See Appendix A. \(\square \)

To calculate the slope of \(M^{{\mathcal {D}}}_{n,a}\), one needs to find the largest eigenvalue \(\delta _1\). Since it cannot be obtained analytically, we use the approximation introduced in Božin et al. [9]. The procedure utilizes the fact that \(\delta _1\) is the limit of the sequence of the largest eigenvalues of linear operators defined by \((m+1)\times (m+1)\) matrices \(M^{(m)}=||m_{i,j}^{(m)}||,\; 0\le i\le m, 0\le j\le m\), where

$$\begin{aligned} m_{i,j}^{(m)}={\widetilde{h}}_2\bigg (\frac{i}{m}B,\frac{j}{m}B\bigg )\sqrt{e^{-\frac{i }{m}B}-e^{-\frac{i+1}{m}B}}\cdot \sqrt{e^{-\frac{j}{m}B}-e^{-\frac{j+1}{m}B}}\cdot \frac{1}{1-e^{-B}}, \end{aligned}$$
(4)

when m tends to infinity and B is constant chosen in such way that F(B) approaches 1.

3 Other exponentiality tests—a partial review

In this section we present test statistics of some classical and some recent goodness-of-fit tests for the exponential distribution, along with their Bahadur local approximate slopes.
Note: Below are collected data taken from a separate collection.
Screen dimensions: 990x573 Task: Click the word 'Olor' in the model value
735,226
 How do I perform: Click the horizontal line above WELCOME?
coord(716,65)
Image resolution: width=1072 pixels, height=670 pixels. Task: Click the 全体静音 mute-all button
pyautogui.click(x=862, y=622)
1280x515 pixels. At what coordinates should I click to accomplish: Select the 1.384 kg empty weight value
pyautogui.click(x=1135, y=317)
For some of the test statistics, the Bahadur local approximate slope (or exact slope which locally coincides with the approximate one) is available in the literature and for the others we derive them in Appendix B.
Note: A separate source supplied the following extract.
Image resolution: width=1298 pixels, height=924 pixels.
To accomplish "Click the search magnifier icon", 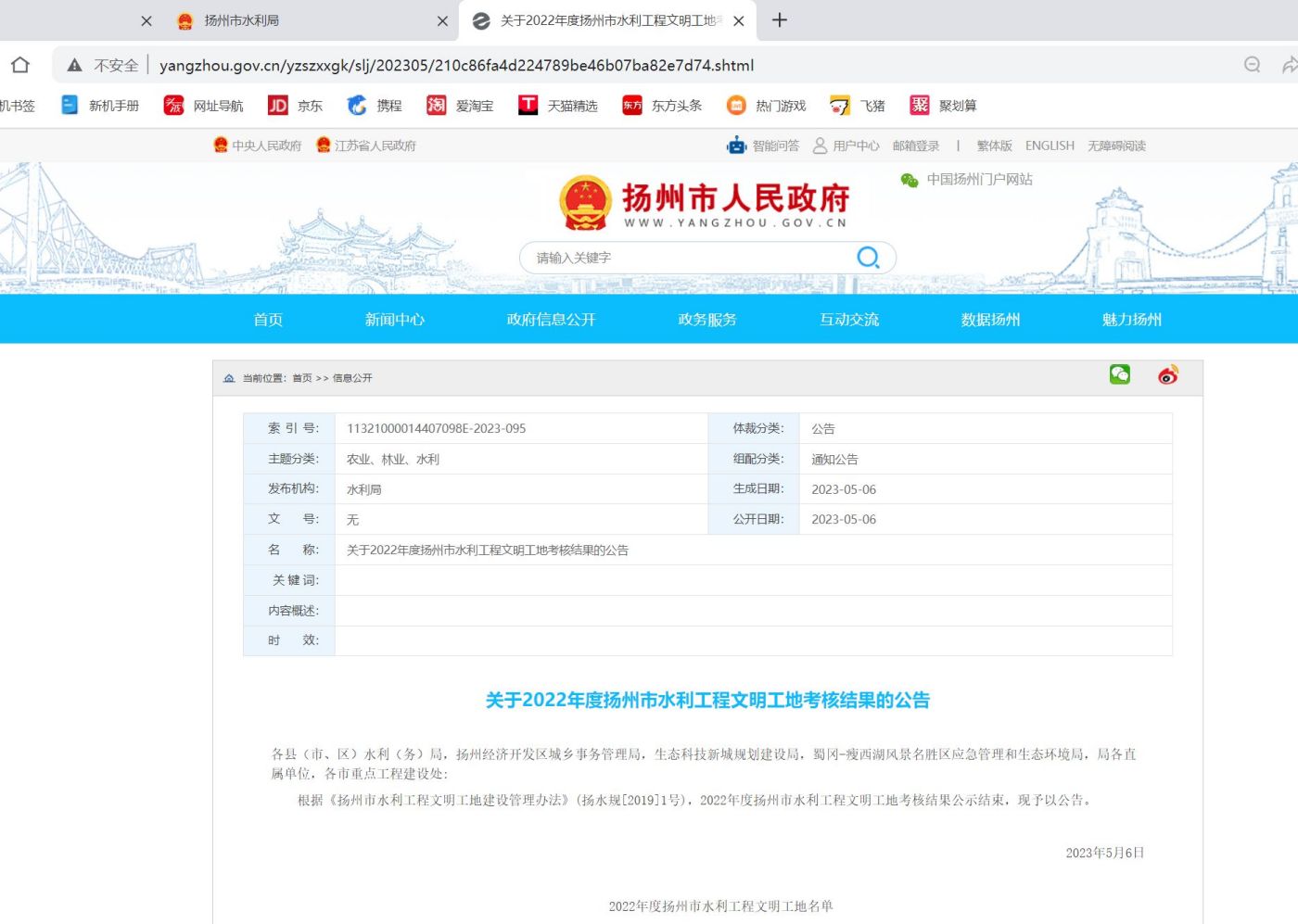I will (868, 258).
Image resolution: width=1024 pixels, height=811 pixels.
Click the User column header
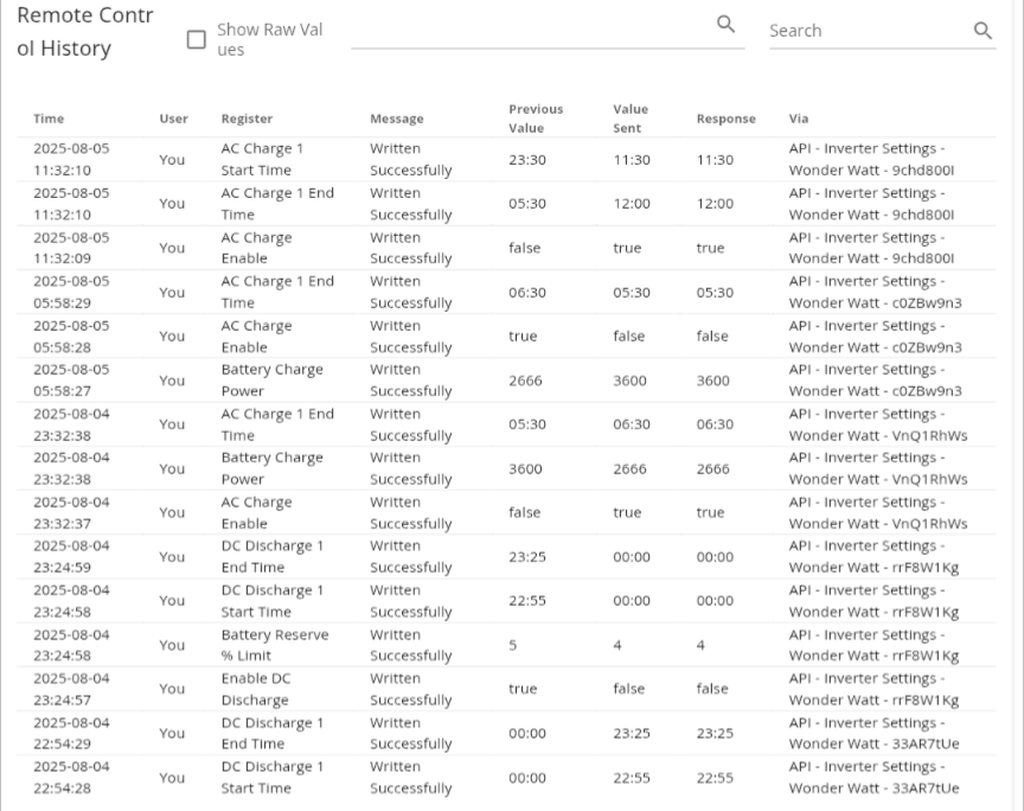pos(173,119)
As indicated in Introduction, we classify the tests according to their asymptotic distribution. The first group contains asymptotically normally distributed statistics.

  • The test proposed by Epps and Pulley [13] based on the expected value of the exponential density, with test statistic

    $$\begin{aligned} EP_n=\sqrt{48}\bigg (\frac{1}{n}\sum \limits _{j=1}^ne^{-\frac{X_j}{{\overline{X}}_n}}-\frac{1}{2}\bigg ). \end{aligned}$$

    Its approximate Bahadur slope is

    $$\begin{aligned} c^*_{EP}(\theta )=3\Bigg (\int \limits _{0}^\infty \Big (4e^{-x}+x\Big )g'_{\theta }(x;0)dx\Bigg )^2\cdot \theta ^2+o(\theta ^2) \end{aligned}$$

  • The score test for the Weibull shape parameter proposed by Cox and Oakes [10]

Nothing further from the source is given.